- _Work instructions_
Pictures excluded, please transcribe exactly the lines from the one with "Given: Open 回收站 submenu item" through the end of the records below, and nothing more.

- _Task input_
--------------------------------------------------

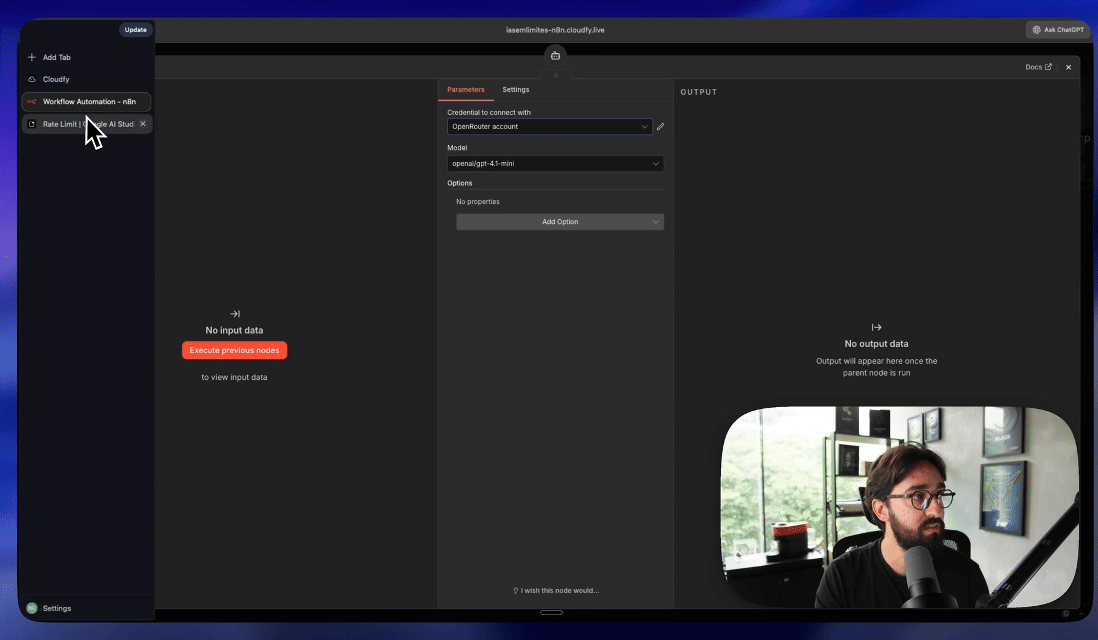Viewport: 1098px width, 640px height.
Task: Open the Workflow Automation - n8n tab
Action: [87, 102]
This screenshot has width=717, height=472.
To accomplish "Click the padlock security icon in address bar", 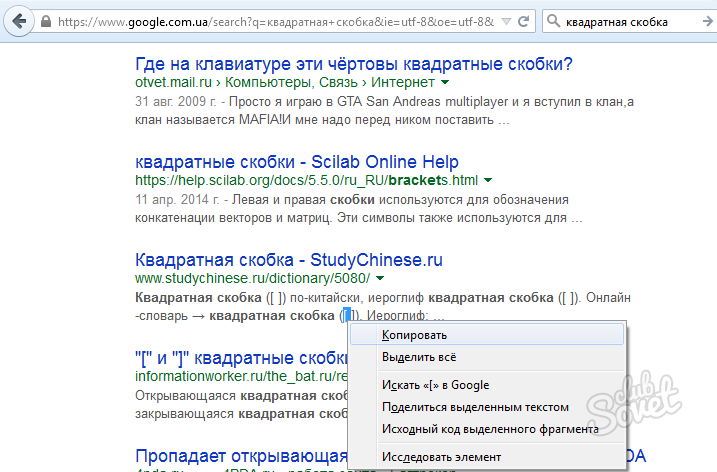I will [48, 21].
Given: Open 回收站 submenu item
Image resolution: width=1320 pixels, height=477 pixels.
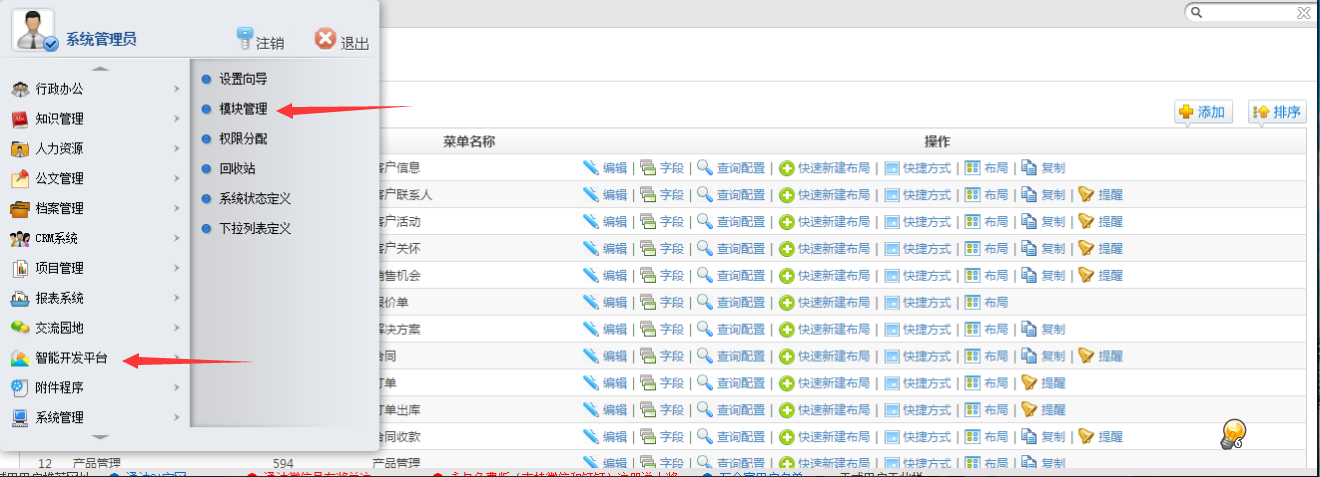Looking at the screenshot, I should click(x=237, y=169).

--------------------------------------------------

- _Worked solution_
Given: Open 回收站 submenu item
Image resolution: width=1320 pixels, height=477 pixels.
Looking at the screenshot, I should click(x=237, y=169).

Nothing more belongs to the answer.